◆ Records shown
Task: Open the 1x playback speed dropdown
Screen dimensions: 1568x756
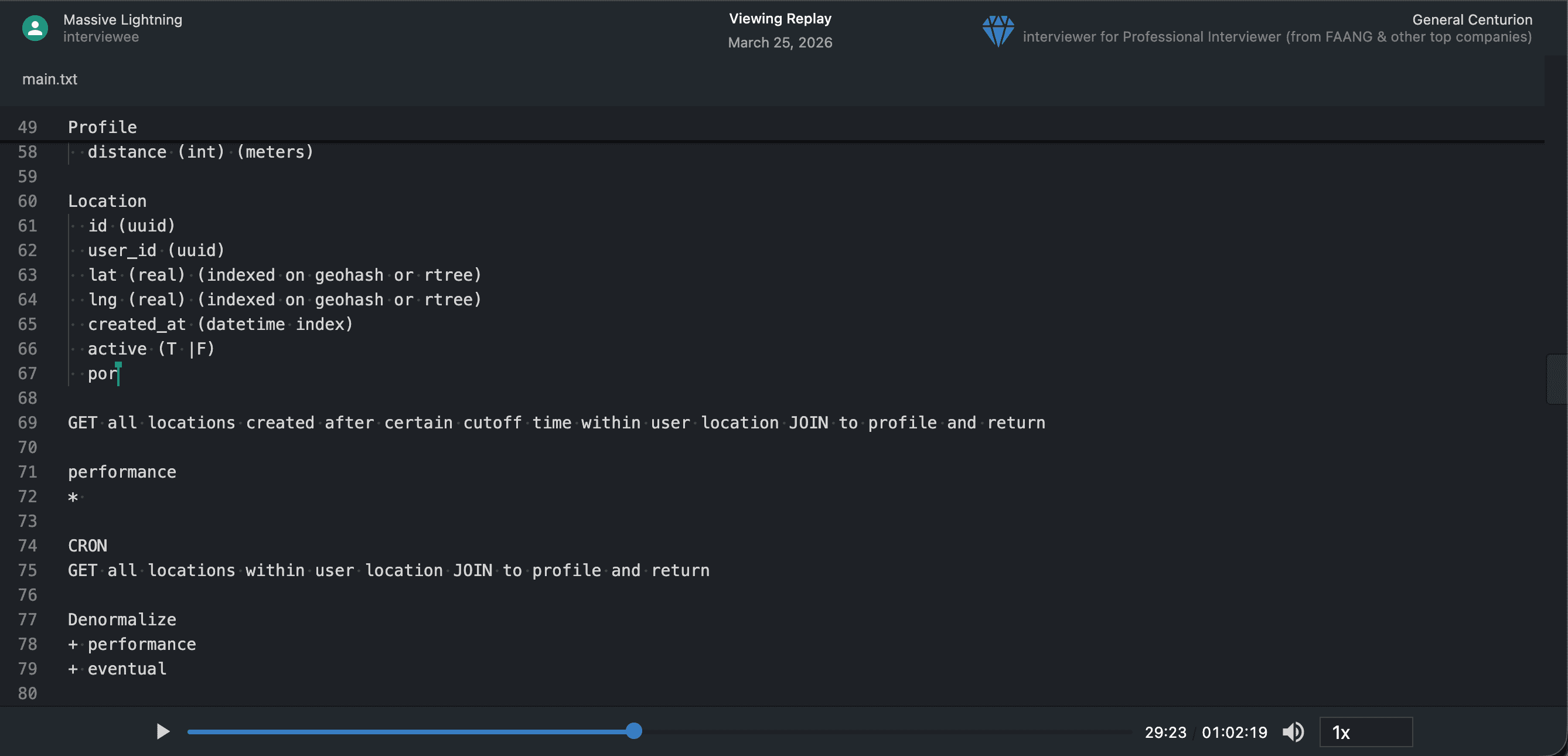Action: tap(1365, 731)
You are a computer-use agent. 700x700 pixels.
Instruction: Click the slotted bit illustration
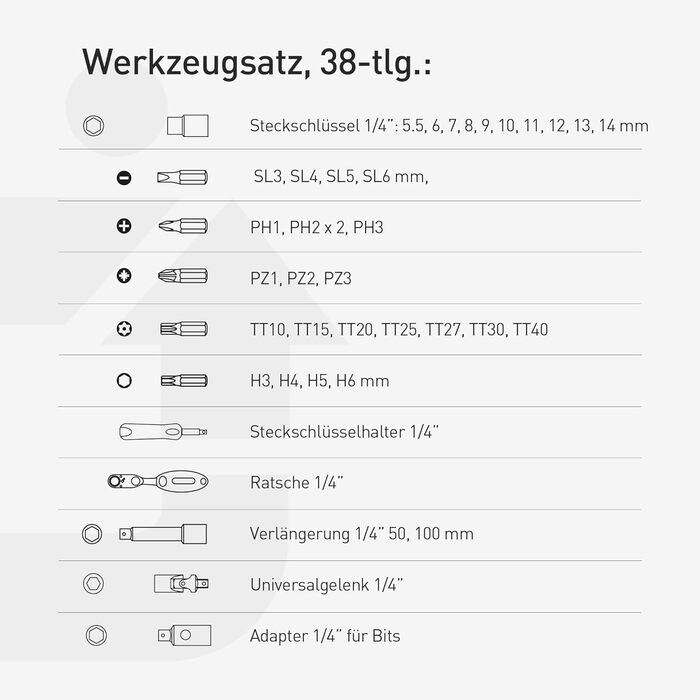click(x=182, y=178)
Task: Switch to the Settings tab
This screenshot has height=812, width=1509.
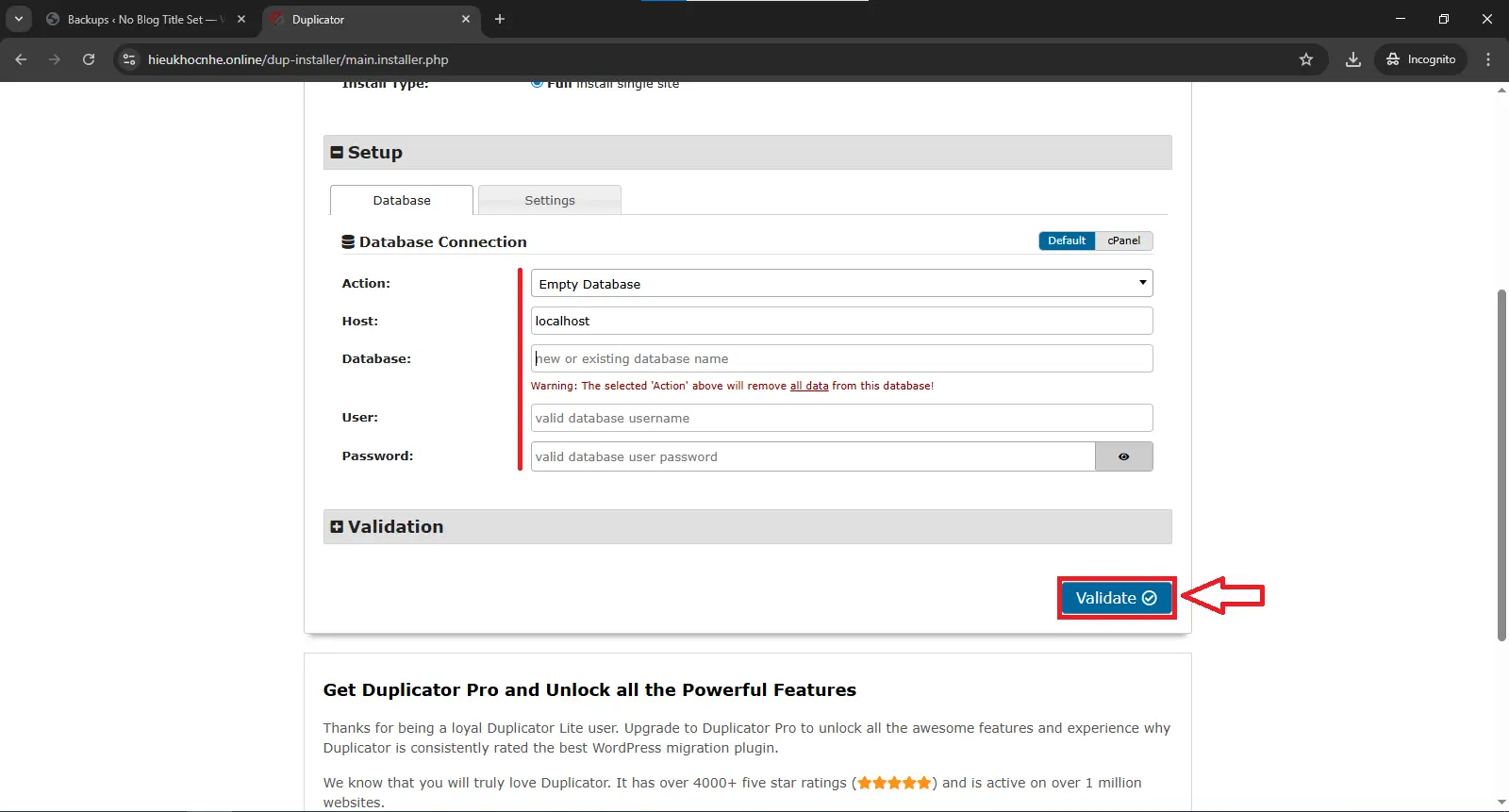Action: pyautogui.click(x=549, y=201)
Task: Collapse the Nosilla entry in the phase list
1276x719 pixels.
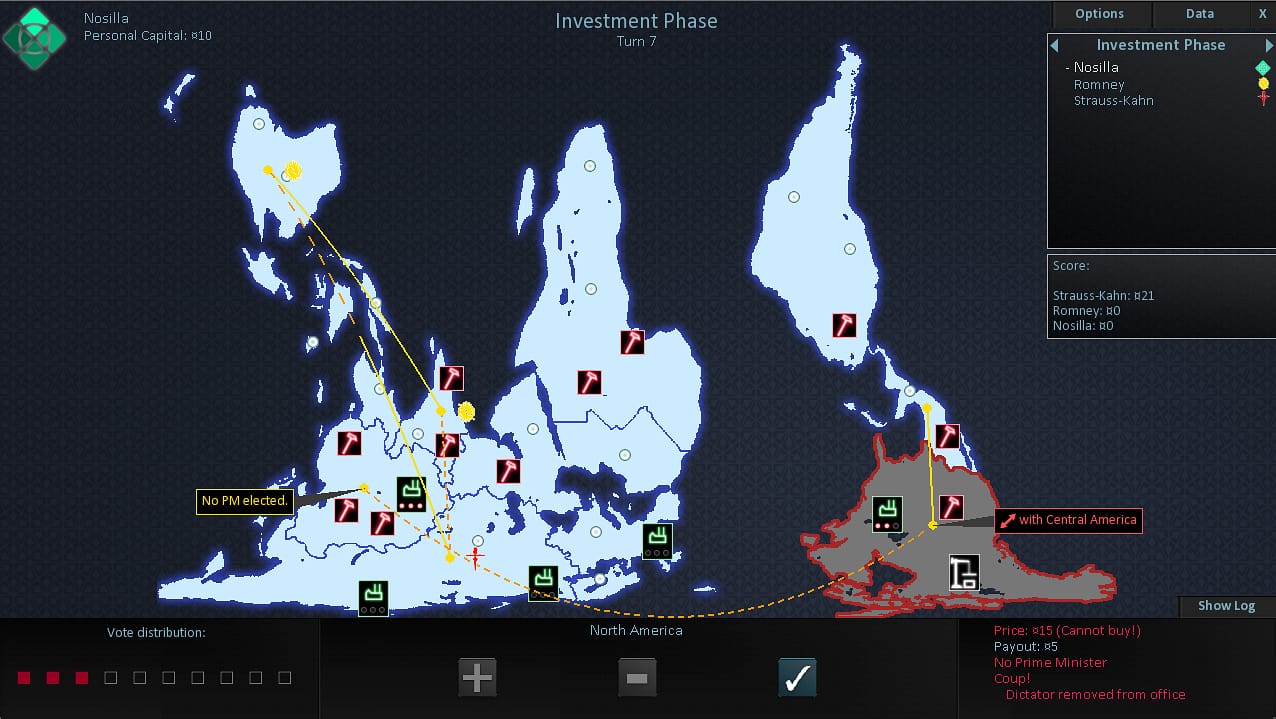Action: (x=1066, y=67)
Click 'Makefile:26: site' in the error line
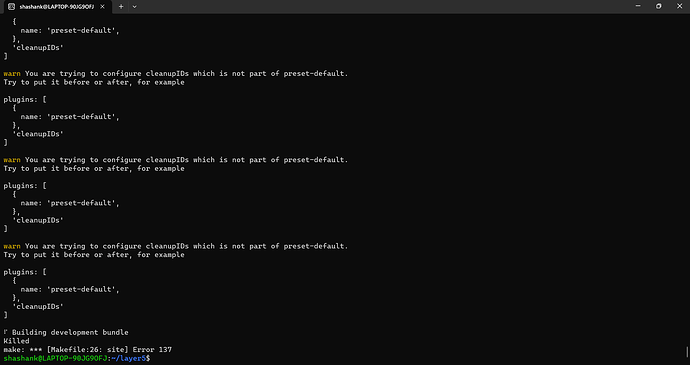Image resolution: width=690 pixels, height=365 pixels. [88, 350]
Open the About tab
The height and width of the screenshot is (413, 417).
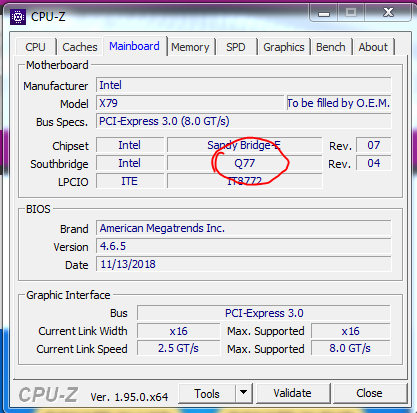pyautogui.click(x=373, y=47)
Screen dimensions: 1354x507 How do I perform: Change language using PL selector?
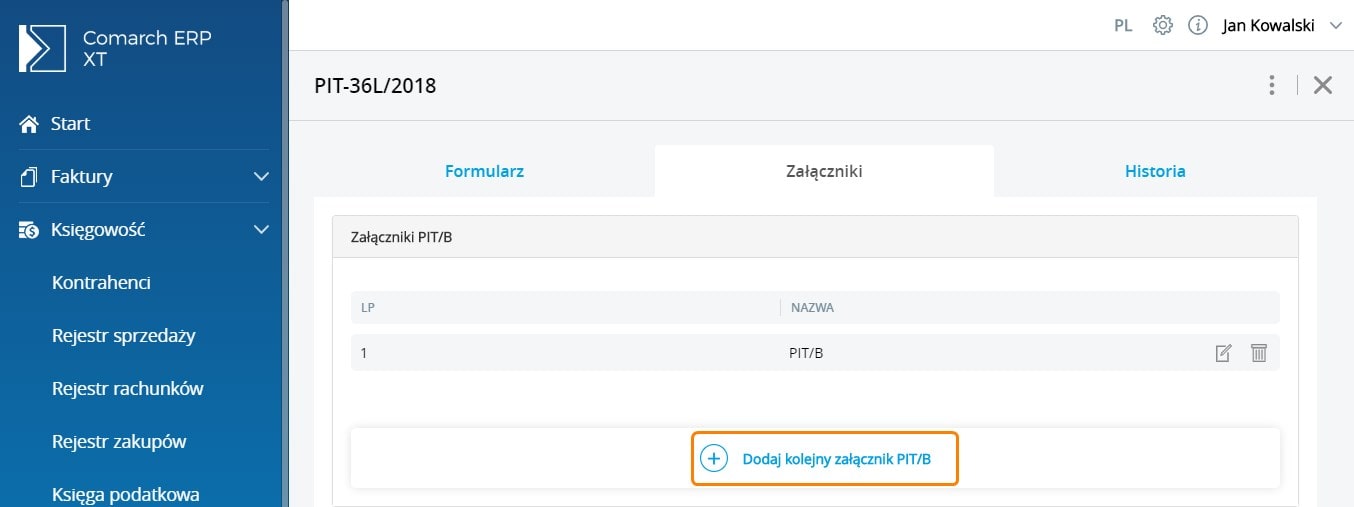(x=1123, y=26)
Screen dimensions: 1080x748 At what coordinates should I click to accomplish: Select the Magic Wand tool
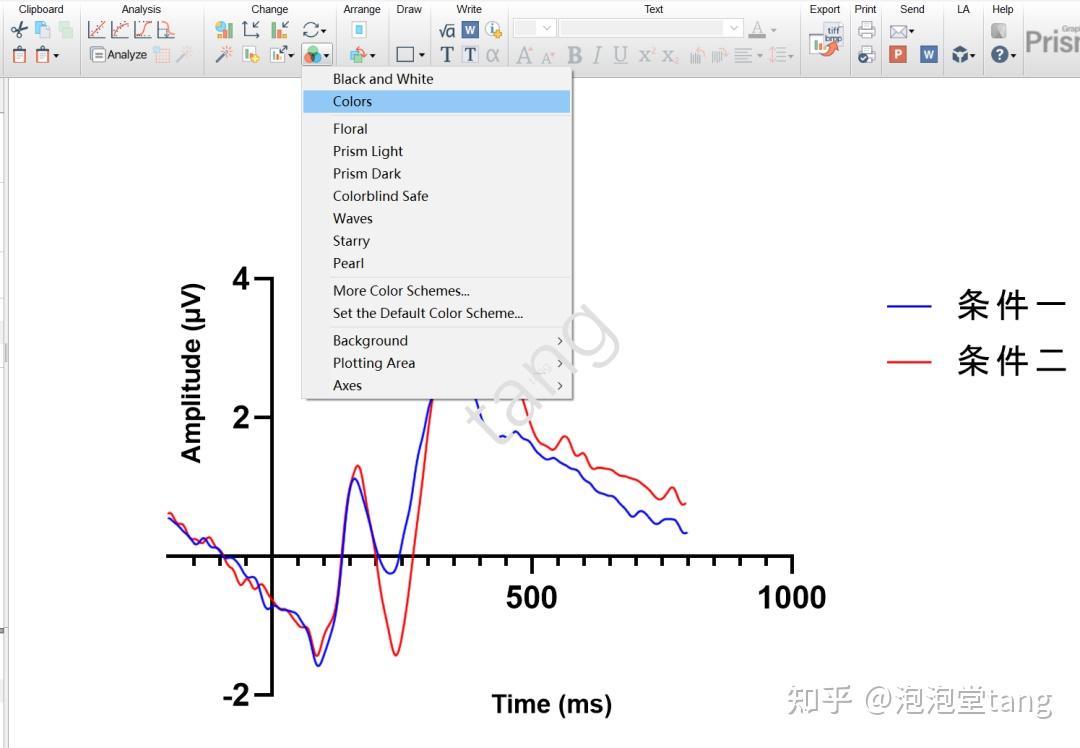pos(225,54)
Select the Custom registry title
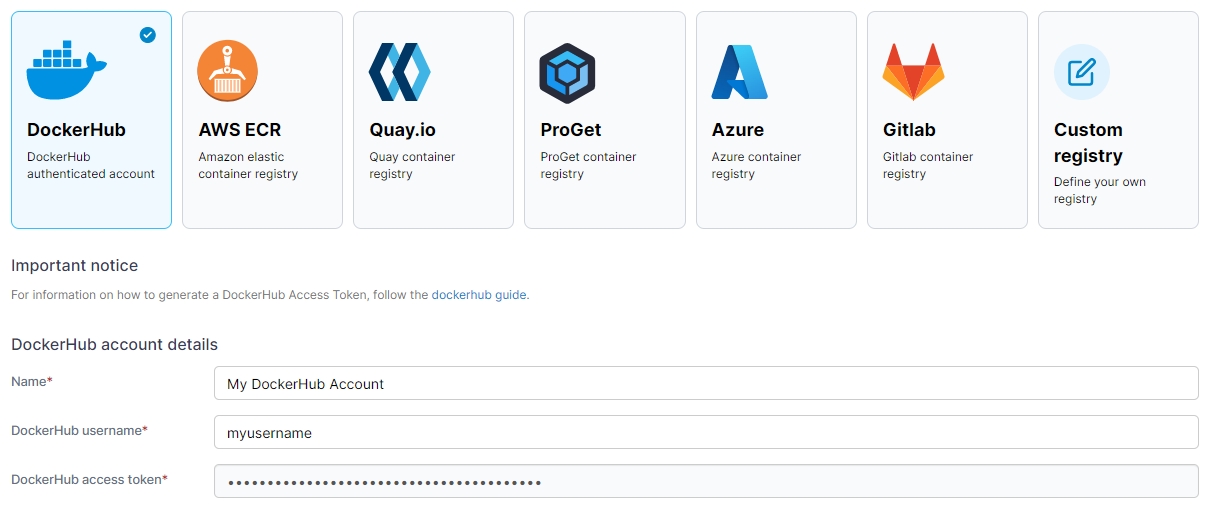The width and height of the screenshot is (1208, 513). click(1088, 143)
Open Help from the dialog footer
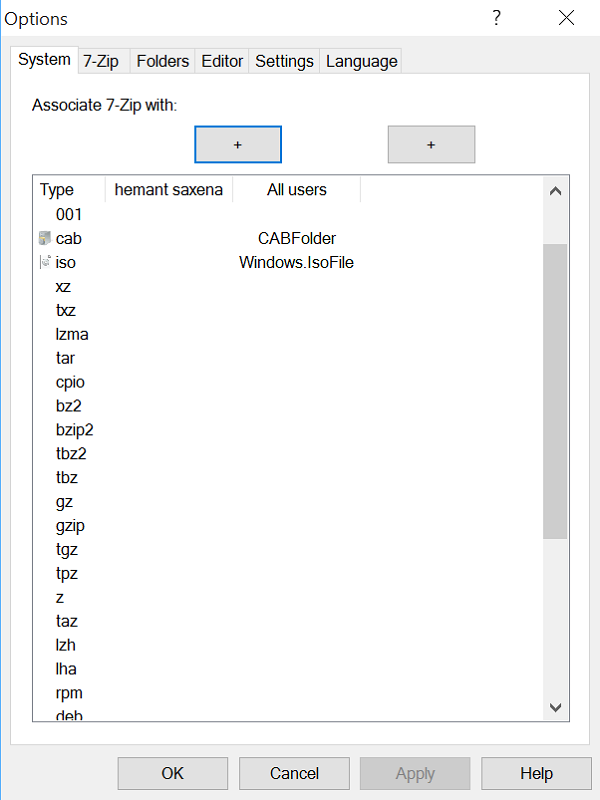The image size is (600, 800). (x=536, y=773)
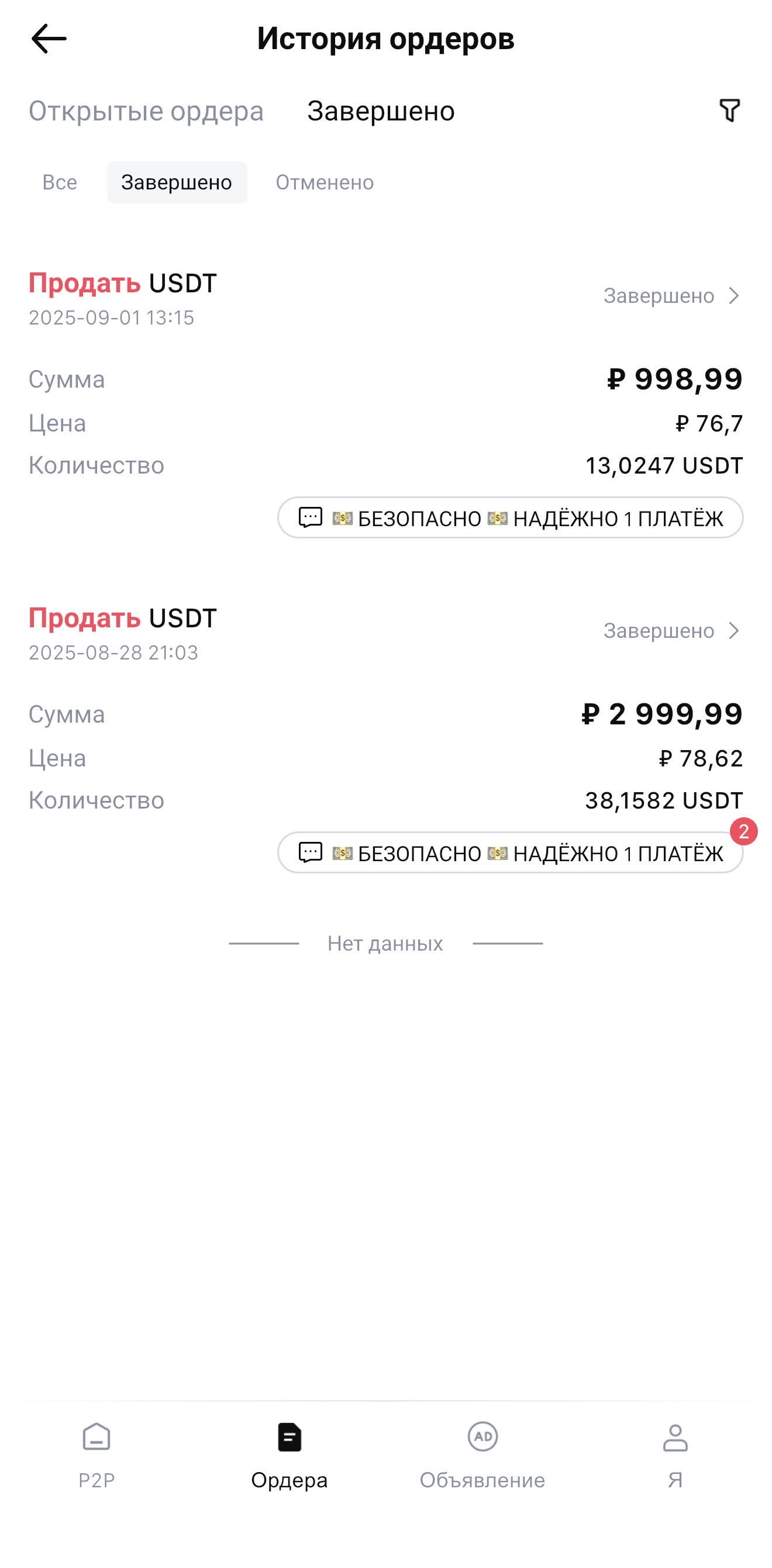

◆ Task directions
The lines above from the line with "Screen dimensions: 1568x756" through the line with "Task: Collapse the" are to be given again word for word, with no pictures among them.

◆ Exercise result
Screen dimensions: 1568x756
Action: tap(1365, 731)
You are a computer-use agent. 700x700 pixels.
Instruction: Click the slotted bit illustration
click(x=182, y=178)
Task: Switch to the Settings tab
This screenshot has height=812, width=1509.
Action: pyautogui.click(x=549, y=201)
Task: Collapse the Nosilla entry in the phase list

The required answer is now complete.